Localized and Superficial Brain PCNS Lymphomas May Benefit from Surgery, Study Reviews Suggest

Localized and Superficial Brain PCNS Lymphomas May Benefit from Surgery, Study Reviews Suggest

Certain patients with primary central nervous system (PCNS) lymphoma, a rare type of brain cancer, may benefit more from having surgery to remove their tumor than following the current standard of care, which does not include surgery, a review of studies concludes.

Until now, surgical resection has not been an option due to the often diffuse and deep-rooted nature of these lymphomas. That increases the risk of damaging healthy parts of the brain.

But in their study, “Surgical Resection for Primary Central Nervous System Lymphoma: A Systematic Review,” researchers from the Johns Hopkins University School of Medicine and Johns Hopkins Kimmel Cancer Center found that a type of PCNS lymphoma — one easily distinguishable on magnetic resonance imaging (MRI) scans — may benefit from surgery. The report was published in the journal World Neurosurgery.

PCNS lymphoma is a rare but aggressive type of lymphoma primarily affecting the brain, the spinal cord, or the meninges, the outer layers covering the brain. It also, in some cases, can affect the eyes.

The current standard of care for the condition includes biopsy, radiotherapy, and high-dose chemotherapy with methotrexate. However, with the recent standardization of adjuvant chemo and radiation therapy, and improvements in neuroimaging and surgical techniques, “there has been renewed interest in a potential role for cytoreductive surgery in the treatment of PCNSL,” the researchers said.

Building on that, the scientists were interested in better understanding the risks and benefits of having surgery for this type of cancer.

The researchers performed a systematic review of studies published during the 50-year period between January 1968 and May 2018. The review assessed patients who had biopsies or surgeries to remove their brain tumors.

They used this comprehensive data to compare the outcomes of patients who had biopsies with those who had surgical resections — including post-operative complications, overall survival, and survival without disease progression.

Taken together, information from the 24 studies selected included data on 15,280 patients.

Among these articles, 15 failed to show a benefit from surgery to remove some or all of the tumor. But most of those reports were on small studies done at a single institution, and conducted before therapy with methotrexate was a standard.

The most prominent of these studies was carried out in 1990 and confirmed the benefits of methotrexate. However, it reported post-operative complications in four of 10 patients undergoing surgery. At the time, researchers concluded that surgical treatment was not recommended.

The other articles reviewed consisted of nine studies that were larger and more recent.

One report, referring to a 2012 randomized clinical trial that enrolled 526 patients, found surgery was beneficial for certain patients — namely, those who were younger and whose tumors were well-defined, and located in more superficial regions of the brain.

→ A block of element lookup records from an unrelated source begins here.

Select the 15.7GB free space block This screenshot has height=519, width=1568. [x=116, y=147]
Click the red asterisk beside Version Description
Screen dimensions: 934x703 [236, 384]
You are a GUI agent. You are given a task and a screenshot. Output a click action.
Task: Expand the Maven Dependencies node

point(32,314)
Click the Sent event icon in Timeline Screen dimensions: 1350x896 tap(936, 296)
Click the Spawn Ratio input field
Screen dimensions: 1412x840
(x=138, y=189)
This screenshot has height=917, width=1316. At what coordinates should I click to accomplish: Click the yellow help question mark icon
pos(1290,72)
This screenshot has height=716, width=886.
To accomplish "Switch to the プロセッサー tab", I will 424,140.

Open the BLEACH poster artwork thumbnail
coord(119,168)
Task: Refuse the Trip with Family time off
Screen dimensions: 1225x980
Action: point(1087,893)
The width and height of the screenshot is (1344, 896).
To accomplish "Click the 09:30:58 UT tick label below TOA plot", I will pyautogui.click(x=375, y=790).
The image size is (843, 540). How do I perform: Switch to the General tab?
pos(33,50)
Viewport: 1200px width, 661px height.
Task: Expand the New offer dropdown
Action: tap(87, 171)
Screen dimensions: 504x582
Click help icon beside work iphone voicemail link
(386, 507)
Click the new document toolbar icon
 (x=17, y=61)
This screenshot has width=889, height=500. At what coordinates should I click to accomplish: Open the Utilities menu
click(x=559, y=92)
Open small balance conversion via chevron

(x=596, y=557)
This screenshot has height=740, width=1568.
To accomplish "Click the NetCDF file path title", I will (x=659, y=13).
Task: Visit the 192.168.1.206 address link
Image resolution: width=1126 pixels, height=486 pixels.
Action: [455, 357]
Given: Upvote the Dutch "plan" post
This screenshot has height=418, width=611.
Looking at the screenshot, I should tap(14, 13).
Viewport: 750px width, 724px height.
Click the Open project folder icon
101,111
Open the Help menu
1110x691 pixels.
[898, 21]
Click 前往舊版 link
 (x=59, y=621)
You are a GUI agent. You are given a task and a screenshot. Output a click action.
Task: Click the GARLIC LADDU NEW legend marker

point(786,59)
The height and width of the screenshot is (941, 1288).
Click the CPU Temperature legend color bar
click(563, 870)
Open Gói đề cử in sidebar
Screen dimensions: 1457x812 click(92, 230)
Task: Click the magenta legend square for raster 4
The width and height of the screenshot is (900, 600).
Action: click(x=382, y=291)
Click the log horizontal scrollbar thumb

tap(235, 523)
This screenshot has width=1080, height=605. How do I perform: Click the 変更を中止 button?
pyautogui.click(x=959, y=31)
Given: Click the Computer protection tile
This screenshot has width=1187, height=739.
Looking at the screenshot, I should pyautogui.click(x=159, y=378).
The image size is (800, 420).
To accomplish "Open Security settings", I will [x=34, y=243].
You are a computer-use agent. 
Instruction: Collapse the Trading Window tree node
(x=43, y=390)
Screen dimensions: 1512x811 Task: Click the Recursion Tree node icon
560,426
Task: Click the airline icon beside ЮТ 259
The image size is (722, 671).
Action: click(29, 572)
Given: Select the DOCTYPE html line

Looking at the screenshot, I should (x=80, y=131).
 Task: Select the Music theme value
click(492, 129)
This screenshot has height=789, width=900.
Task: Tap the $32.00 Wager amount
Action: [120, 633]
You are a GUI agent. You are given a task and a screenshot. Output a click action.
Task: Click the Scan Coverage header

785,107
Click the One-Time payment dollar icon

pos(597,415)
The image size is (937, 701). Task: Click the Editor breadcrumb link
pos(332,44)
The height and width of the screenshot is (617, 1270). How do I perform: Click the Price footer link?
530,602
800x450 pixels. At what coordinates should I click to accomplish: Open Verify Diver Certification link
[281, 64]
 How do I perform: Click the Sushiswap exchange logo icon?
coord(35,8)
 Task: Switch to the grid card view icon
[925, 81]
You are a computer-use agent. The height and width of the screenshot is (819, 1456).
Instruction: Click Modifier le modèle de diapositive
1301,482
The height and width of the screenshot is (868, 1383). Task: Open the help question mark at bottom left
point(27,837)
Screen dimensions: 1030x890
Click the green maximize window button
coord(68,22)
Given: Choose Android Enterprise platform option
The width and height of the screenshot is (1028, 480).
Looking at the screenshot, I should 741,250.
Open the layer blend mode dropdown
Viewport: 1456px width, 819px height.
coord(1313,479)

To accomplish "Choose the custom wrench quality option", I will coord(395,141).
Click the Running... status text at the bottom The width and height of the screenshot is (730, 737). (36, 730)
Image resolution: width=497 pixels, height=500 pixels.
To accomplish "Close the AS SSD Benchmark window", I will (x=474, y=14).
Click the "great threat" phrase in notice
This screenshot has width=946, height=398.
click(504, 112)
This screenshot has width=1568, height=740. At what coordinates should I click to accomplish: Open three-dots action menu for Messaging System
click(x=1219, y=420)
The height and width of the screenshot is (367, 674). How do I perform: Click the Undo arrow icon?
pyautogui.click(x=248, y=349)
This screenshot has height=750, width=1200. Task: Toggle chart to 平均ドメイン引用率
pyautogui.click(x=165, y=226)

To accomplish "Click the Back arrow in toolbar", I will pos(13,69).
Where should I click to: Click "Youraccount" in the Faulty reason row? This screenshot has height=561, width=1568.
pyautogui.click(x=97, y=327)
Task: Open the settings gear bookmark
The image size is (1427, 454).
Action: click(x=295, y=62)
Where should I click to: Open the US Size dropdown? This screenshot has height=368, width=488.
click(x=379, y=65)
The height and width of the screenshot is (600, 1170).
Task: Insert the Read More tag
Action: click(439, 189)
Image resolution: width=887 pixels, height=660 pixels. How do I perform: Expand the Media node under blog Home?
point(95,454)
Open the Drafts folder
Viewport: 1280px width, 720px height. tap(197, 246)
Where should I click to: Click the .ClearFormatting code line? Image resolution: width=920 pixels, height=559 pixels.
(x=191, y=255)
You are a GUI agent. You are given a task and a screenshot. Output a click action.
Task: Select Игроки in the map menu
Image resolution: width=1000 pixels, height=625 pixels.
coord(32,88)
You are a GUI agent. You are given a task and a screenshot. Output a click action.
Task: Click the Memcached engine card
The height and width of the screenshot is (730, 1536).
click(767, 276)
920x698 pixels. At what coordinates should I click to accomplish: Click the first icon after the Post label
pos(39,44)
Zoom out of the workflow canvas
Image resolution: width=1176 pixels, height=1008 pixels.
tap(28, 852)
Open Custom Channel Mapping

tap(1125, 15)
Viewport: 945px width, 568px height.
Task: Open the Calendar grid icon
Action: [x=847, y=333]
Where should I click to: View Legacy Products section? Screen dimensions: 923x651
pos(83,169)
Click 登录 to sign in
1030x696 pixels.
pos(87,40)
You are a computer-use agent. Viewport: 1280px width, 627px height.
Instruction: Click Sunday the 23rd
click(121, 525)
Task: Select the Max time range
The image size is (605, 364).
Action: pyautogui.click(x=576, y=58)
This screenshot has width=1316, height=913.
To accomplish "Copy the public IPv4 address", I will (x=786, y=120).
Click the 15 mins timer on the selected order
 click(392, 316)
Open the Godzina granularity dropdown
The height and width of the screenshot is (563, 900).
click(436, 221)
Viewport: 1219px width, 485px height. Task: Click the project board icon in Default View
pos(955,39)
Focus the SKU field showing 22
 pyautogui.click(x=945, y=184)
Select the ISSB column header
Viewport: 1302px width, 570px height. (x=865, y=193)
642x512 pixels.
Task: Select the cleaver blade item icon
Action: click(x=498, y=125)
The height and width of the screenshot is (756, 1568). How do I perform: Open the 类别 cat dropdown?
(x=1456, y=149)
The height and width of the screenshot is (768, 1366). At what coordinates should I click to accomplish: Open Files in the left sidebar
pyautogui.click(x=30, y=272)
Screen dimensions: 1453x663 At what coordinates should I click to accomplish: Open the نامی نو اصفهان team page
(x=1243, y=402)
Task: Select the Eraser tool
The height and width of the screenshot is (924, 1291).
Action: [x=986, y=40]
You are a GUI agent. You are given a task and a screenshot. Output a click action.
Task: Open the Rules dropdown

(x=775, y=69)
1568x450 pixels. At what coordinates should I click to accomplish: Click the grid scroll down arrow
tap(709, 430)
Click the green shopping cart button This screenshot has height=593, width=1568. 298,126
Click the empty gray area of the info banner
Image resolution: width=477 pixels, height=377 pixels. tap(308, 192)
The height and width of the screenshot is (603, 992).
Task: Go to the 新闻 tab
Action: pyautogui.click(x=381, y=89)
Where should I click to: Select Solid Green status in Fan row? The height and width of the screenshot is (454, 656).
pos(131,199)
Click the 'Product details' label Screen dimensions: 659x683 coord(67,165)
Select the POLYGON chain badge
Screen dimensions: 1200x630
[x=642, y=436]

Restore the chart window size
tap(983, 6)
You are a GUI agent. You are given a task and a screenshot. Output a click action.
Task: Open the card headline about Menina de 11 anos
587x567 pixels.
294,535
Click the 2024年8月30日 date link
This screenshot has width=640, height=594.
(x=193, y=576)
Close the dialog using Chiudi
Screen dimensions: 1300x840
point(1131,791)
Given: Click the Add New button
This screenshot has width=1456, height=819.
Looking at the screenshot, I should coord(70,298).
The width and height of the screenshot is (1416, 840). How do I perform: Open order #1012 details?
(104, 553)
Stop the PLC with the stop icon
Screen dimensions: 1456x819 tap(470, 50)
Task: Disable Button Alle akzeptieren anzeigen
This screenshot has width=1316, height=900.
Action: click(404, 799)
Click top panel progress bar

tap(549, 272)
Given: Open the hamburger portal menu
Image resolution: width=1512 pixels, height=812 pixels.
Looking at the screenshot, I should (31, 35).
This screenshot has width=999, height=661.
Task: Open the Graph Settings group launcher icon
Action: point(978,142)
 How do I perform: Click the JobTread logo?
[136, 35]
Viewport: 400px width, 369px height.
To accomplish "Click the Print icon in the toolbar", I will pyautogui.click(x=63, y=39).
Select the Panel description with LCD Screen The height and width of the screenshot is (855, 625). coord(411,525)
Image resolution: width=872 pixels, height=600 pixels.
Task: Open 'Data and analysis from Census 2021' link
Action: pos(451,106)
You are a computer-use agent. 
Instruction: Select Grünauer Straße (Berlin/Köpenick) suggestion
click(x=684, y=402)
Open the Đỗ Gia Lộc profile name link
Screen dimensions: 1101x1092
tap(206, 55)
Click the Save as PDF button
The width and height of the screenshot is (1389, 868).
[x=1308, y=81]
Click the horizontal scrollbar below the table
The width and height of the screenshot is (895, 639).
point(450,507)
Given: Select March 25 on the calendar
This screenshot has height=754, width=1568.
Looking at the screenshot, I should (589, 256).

The other studies also supported a benefit of surgery when compared with biopsy, noting either improvements in patient survival, or fewer complications. Five of them also revealed the existence of two types of PCNS lymphoma types that are detectable on MRI scans.

One is superficial and localized, and thus may be suitable for surgery. The other is located deep in the tissue and spread, or diffuse, and thus not recommended for surgery.

Researchers estimate that nearly 20% of people with PCNS lymphoma have a superficial type of tumor, and thus “hold the potential for cure with surgery followed by treatment with methotrexate,” according to a press release from Johns Hopkins Medicine.

“What our study showed us is that we really should be thinking about PCNS lymphoma as two types of tumors with different methods of treatment for each,” said Debraj Mukherjee, MD, MPH, a professor at Johns Hopkins Bayview Medical Center, and a study leader.

“Surgery to remove the superficial, localized types of tumors does not seem to put patients at greater risk and also improves outcomes for these patients, while the larger, deeper tumors are not suited for surgery because of their location near the ventricle system in the brain,” he added.

According to researchers, the two different types of PCNS lymphoma detected may explain the disparities between older studies — which found no overall benefit to surgery — and more recent research.

Older studies were done at a time when MRI, intraoperative neuromonitoring, neuronavigation, and fluorescent tumor visualization were not routinely used.

“The older trials never delved into this question of size, type and location of tumor,” Mukherjee said. “It was thought that these tumors were all diffuse and multifocal, and too difficult to remove with surgery without increased risk to patients.”

The new and improved technologies now available warrant updated reviews, the researchers said.

“Given these data, neurosurgeons and neuro-oncologists may consider cytoreductive surgery as a reasonable upfront treatment strategy for select patients with PCNSL,” they said.

Future studies are warranted to help determine the risks and benefits of surgery, including well-designed prospective studies conducted specifically with that goal, according to the investigators.